What is a headhunter?


A headhunter is a company or individual that provides specialised recruitment services.

A headhunter or recruiter is a company or individual that provides specialised recruitment services on behalf of an employer. Headhunters are usually enlisted when there is a sense of urgency or difficulty in filling an open position. While headhunters often work on behalf of an organisation to scout top talent, some individuals may contact headhunters directly to provide a CV or apply for a position. 

History of headhunters   

While recruitment was first used in ancient Egypt, Greece, and Rome to bolster a country’s military forces, the modern-day recruitment industry and practice of headhunting have a much more recent past. Modern-day recruitment got its start during World War II, when employment agencies began advertising to fill the vacant roles left behind by soldiers going overseas. Headhunting, on the other hand, began after war – as rapid industrial development in America resulted in a surplus of open positions that needed to be filled. As the troops returned home, many companies started seeking out former soldiers with highly specialised skills, such as proficiency with weapons or machinery, to roles where their skills and experience in the military could be applied. Headhunting spread to Western Europe, Australia, Argentina and Chile shortly after, and is now a commonly used practice worldwide.  

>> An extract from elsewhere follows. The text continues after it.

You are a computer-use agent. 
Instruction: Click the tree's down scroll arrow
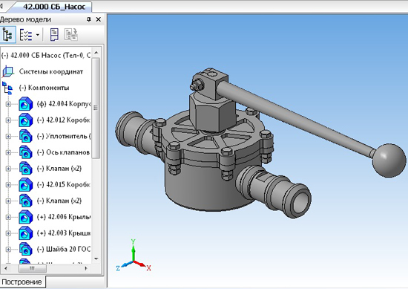[x=96, y=259]
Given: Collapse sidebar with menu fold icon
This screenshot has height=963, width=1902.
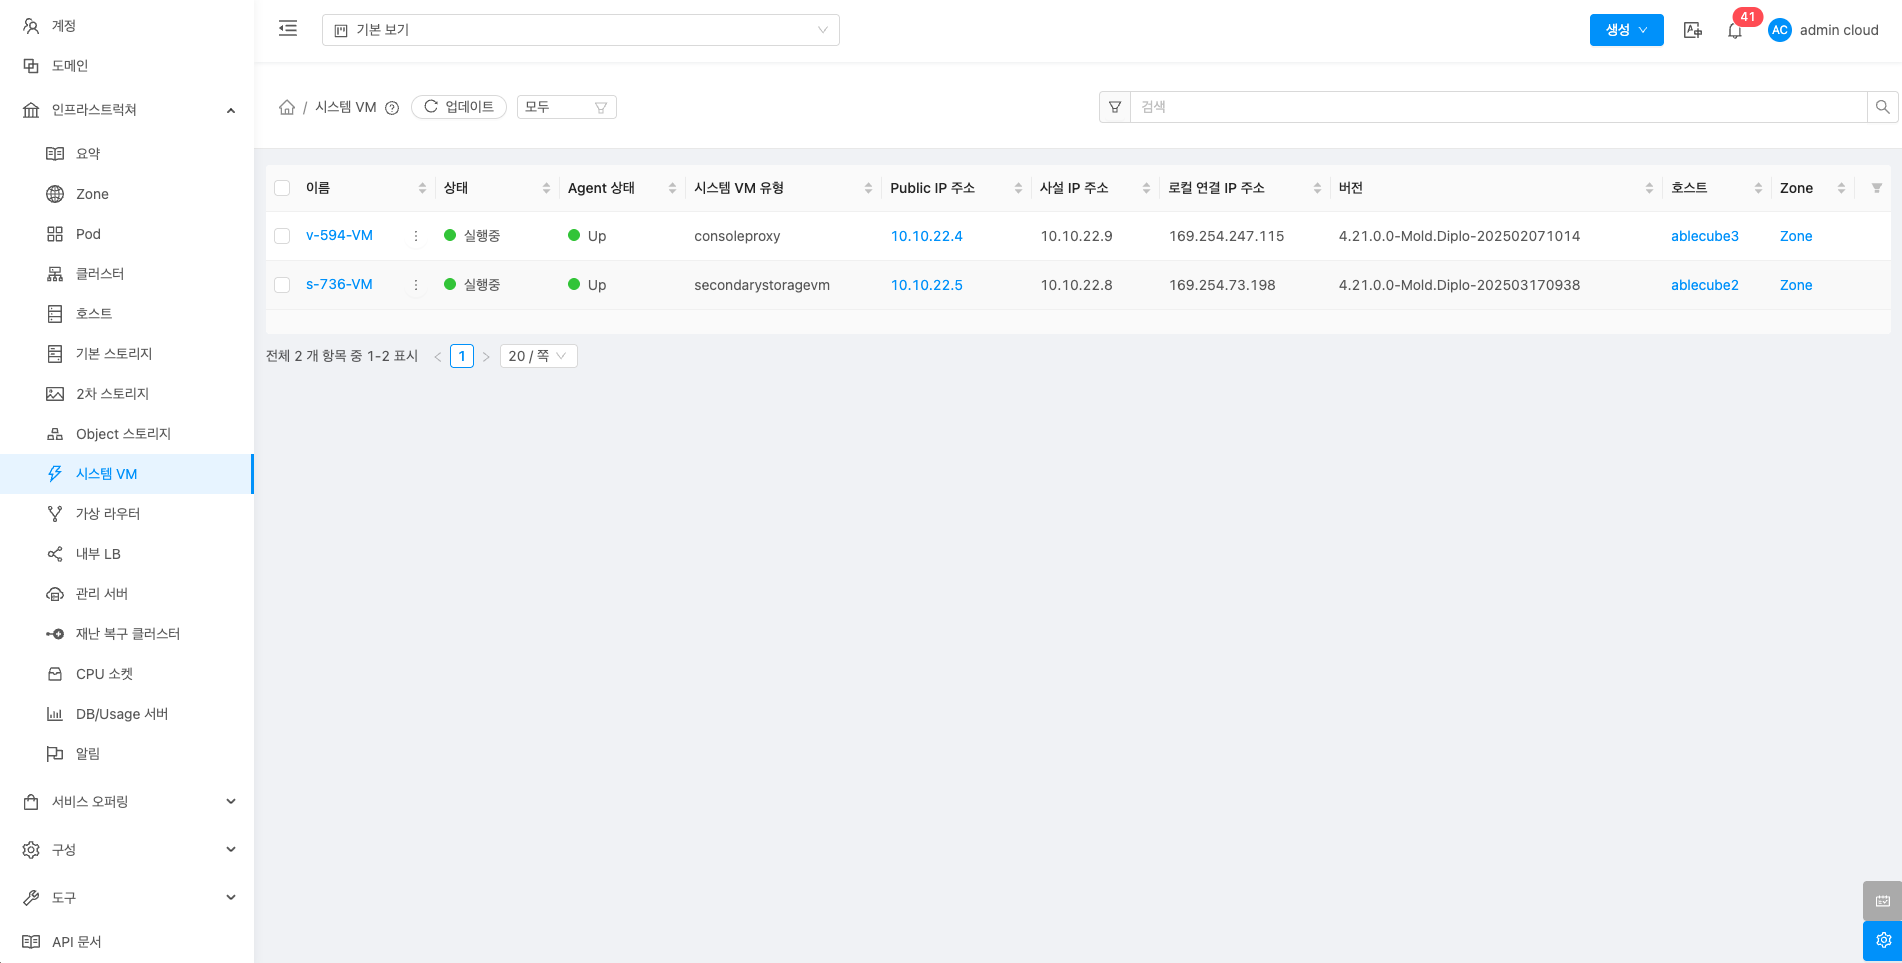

Recent trends in headhunting 

Negative perceptions 

The term ‘headhunter’ often has a negative perception. This can be attributed to several factors, including their aggressive tactics, willingness to poach talent and overall lack of personalisation and transparency. Headhunters are known for their proactive, and oftentimes aggressive, approach to recruiting. This may involve cold-calling or approaching candidates directly – regardless of whether they already have a job. In fact, many headhunters are hired to identify and recruit top talent from their competitors – a practice known as talent poaching.  

In their pursuit to find candidates, some headhunters may send generic messages that are not tailored to an individual's skills, interests or career goals. This impersonal approach can give the impression that headhunters are not genuinely interested in the candidate's needs or aspirations, further contributing to their negative perception. There have also been instances where headhunters have misrepresented job opportunities or provided false information. This lack of transparency can create mistrust, which has caused many to view headhunting as dishonest and manipulative.  

It's important to remember that not all headhunters exhibit these negative traits, and there are many skilled professionals who genuinely strive to connect candidates with suitable job opportunities. However, the negative experiences and practices of a few can shape the overall perception of the profession. This has led many professionals and companies within the field to opt for ‘recruiter’ or ‘recruitment’ instead of ‘headhunter’ or ‘headhunting.’ 

Advantages of headhunters 

Headhunters possess a vast network of industry connections and in-depth knowledge. This allows them to identify top talent efficiently, including passive talent who may not be actively searching for new opportunities. They also excel in sourcing specialised talent that may be difficult to find through traditional recruitment channels. Partnering with a headhunter can save time and money by delegating the initial stages of the hiring process to the experts, which allows the hiring company to focus on core operations. It's important to note, however, that headhunters can be valuable to individual job seekers as well – as they can minimise the time spent on job applications, broaden the range of available opportunities beyond what would typically be accessible, and provide valuable feedback to enhance the effectiveness and efficiency of a candidate’s job search.  

Disadvantages of headhunters  

While headhunters offer several advantages within the recruitment process, there are potential downsides to consider. One drawback is the cost involved. Engaging a headhunter often requires paying a fee, which can be substantial, especially for executive-level or specialised positions. It’s also important to note that headhunters work within a commission-based system – meaning they only get paid when they are successful in placing a candidate in a role. This can create a potential conflict of interest, as the headhunter may prioritise their own interests over those of the company. Therefore, it’s important for recruiters and clients to establish a relationship built on trust. This relationship will also ensure that the recruiter is familiar with the distinct culture and values of the hiring company, which eliminates the risk of placing a candidate that is not a cultural fit.   

Use case 

Many big tech companies have been known to employ headhunters, or use headhunting tactics, to fill positions – often finding and taking talent from their biggest competitors. Among the biggest poachers in the industry are Google, Microsoft, Amazon, Apple and IBM. According to a study conducted by Talentful in 2017, 

  • Google poached 12,798 employees from other major tech companies 
  • Microsoft took 896 employees from Google, while Google took 4,151 from Microsoft 
  • Amazon lost 152 employees to eBay, but took 218 
  • Apple poached 1,334 employees from its main rival, Microsoft 
  • IBM lost 2,302 employees to Dell, but only managed to take 1,753 

Taking talent from competitors means that these companies can bring in new ideas, approaches and networks – as candidates often bring team members with them – without having to train these individuals from scratch. It's important to note, however, that while these companies have been associated with headhunters in the past, their recruitment practices may vary over time, and they may also use internal recruitment teams or other methods to attract talent.